GAZA (Reuters) - Nassem Mohra, a 10-year-old kidney patient, fears he may never see his family again after Israeli forces arrested his father while he was taking the boy to a hospital in southern Gaza for urgent dialysis treatment.
A neighbour brought Nassem, who needs regular dialysis treatment, to Abu Yousef Al Najjar hospital in Rafah on Sunday after the boy was separated from his relatives amid continued heavy Israeli bombardment of Gaza.
"I am afraid to die before seeing my family and relatives, and my siblings," Nassem said, hooked up to a dialysis machine.
"I want the war to end so we can go back to our homes and I will be back to my normal life," he said, adding he had not seen his mother in weeks.
The neighbour, Adel Haniyeh, said he had been travelling south through Gaza with his own children when he recognised Nassem and agreed to take care of him. The boy's father had been arrested at an Israeli army checkpoint, he said.
"The boy is in a bad condition. He needs special food, his situation is very bad. We sleep at a mosque, and we come here (daily) on donkey carts," Haniyeh said, describing how they had to wait in line for hours to access the dialysis treatment.
The Palestinian Red Crescent has said Israeli bombardment of main roads across Gaza has seriously hindered the passage of ambulances and other emergency vehicles.
Doctors at the hospital in Rafah, near the Egyptian border, said fuel shortages and insufficient medical supplies were making working conditions there very difficult.
"We have 17 beds for dialysis, normally serving 120 patients, but now 350 patients are having to use these beds," said Doctor Ihab Masher, head of the kidney dialysis department, adding that overuse of the devices was causing them to malfunction on a daily basis.
"Unfortunately we lose patients everyday," said Masher. "I hope God will end all this and that the situation will soon improve."
Israel has besieged the narrow Gaza Strip and laid much of it to waste since Oct. 7, when Hamas militants rampaged in southern Israel, killing 1,200 people and taking 240 hostages.
Authorities in Hamas-ruled Gaza say more than 20,400 people have been confirmed killed during Israel's military campaign in the tiny coastal strip, with thousands more believed dead under the rubble.

What to do. According to the news report, how many beds for dialysis does the hospital in Rafah have?

[Stored items]
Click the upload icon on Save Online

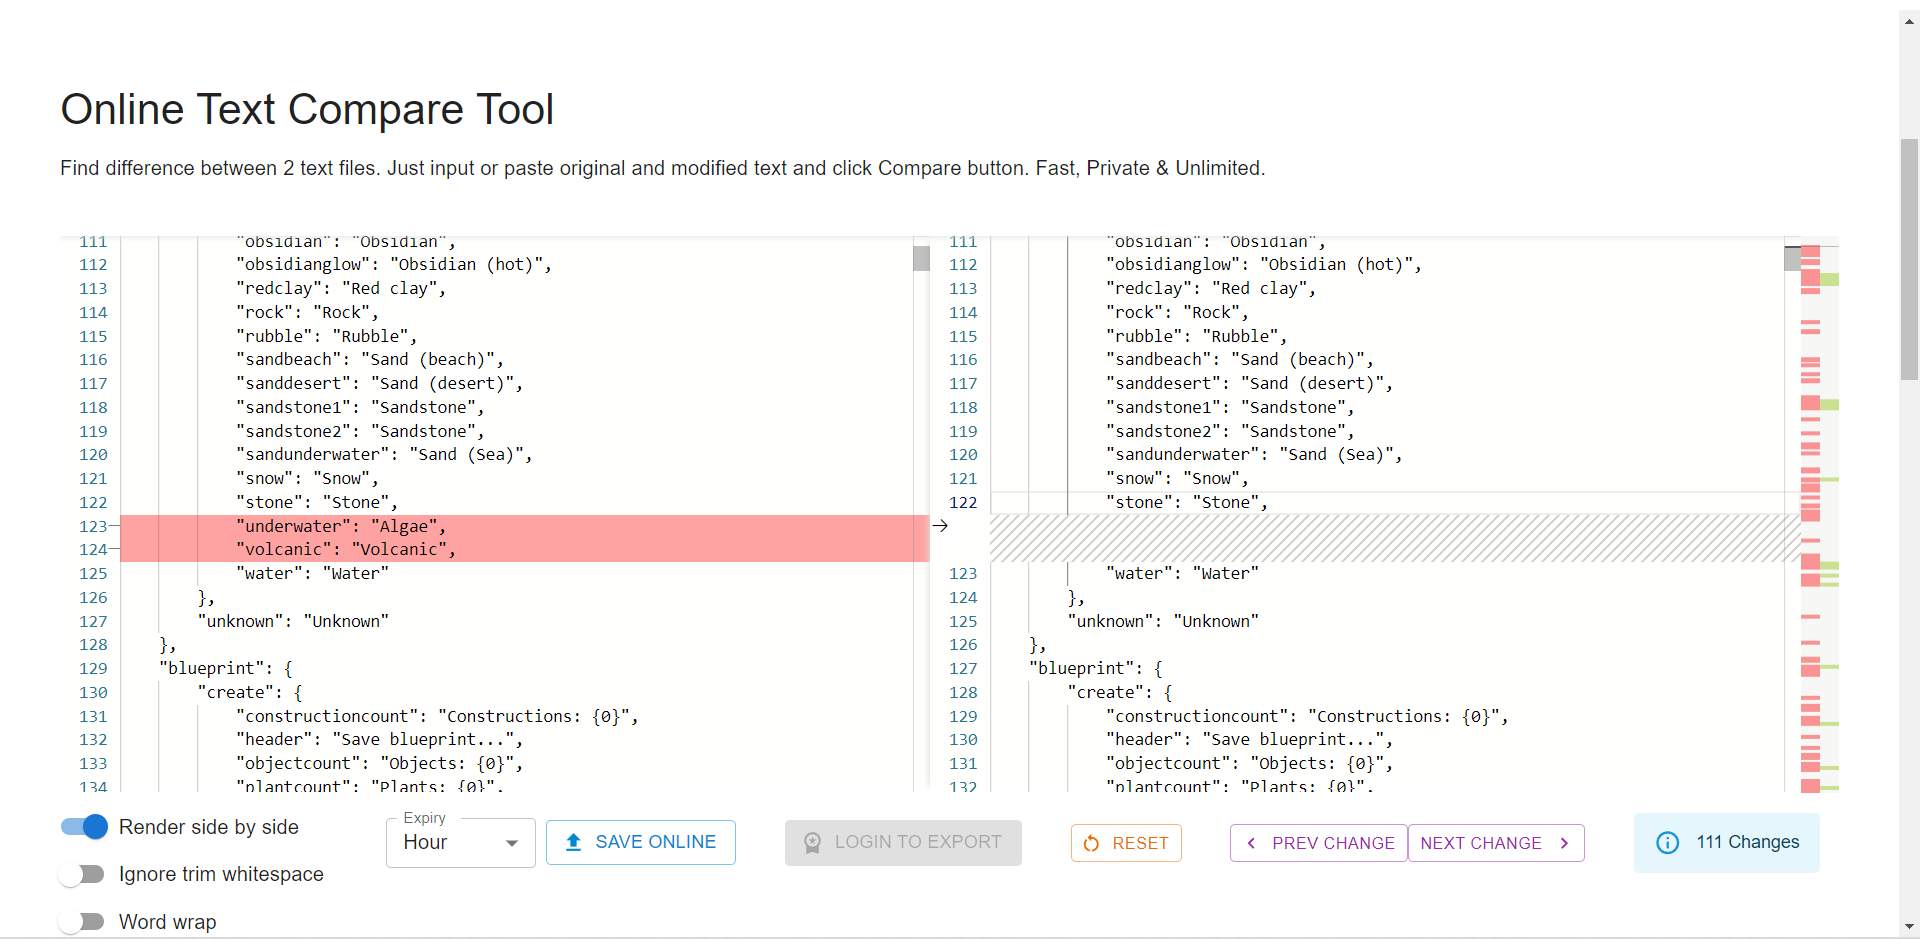[x=573, y=842]
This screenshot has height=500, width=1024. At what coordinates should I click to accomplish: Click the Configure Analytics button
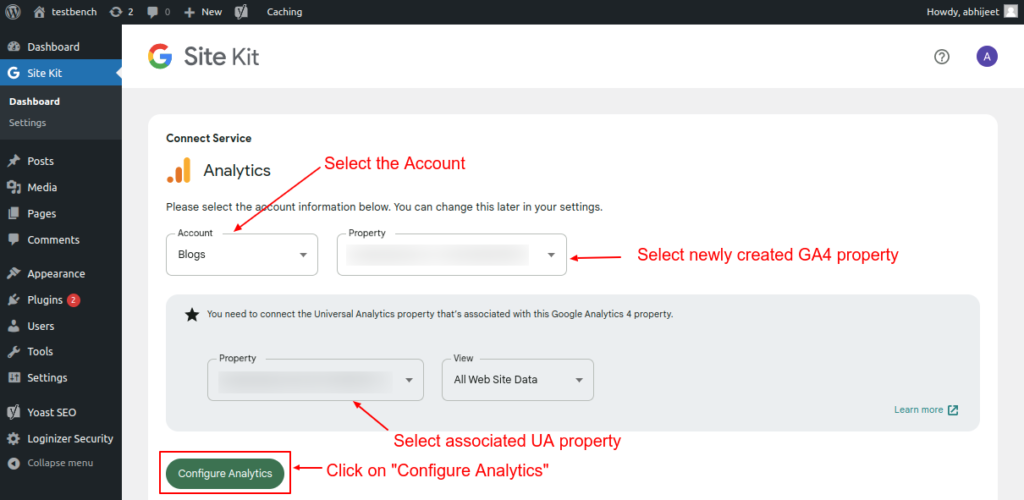225,473
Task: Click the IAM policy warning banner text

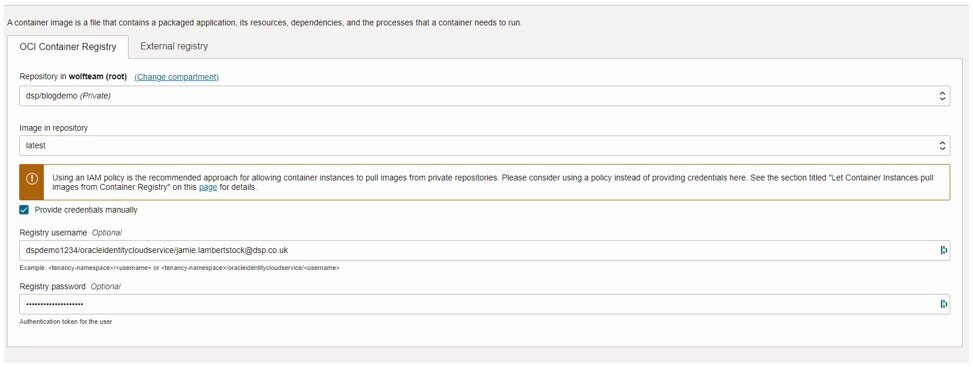Action: coord(491,182)
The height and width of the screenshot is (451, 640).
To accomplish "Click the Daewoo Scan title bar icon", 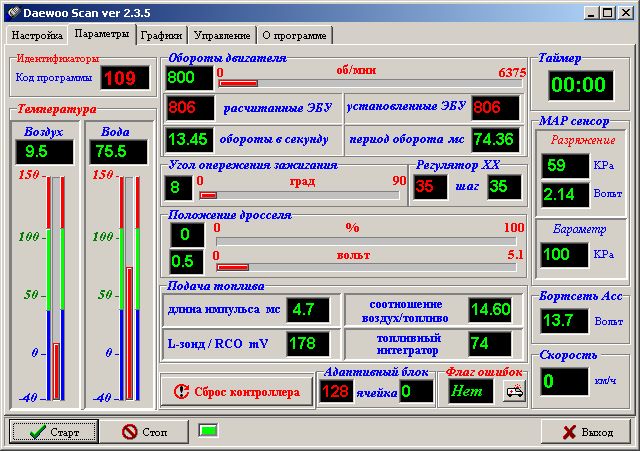I will coord(12,11).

Reply. It has 17 beds for dialysis.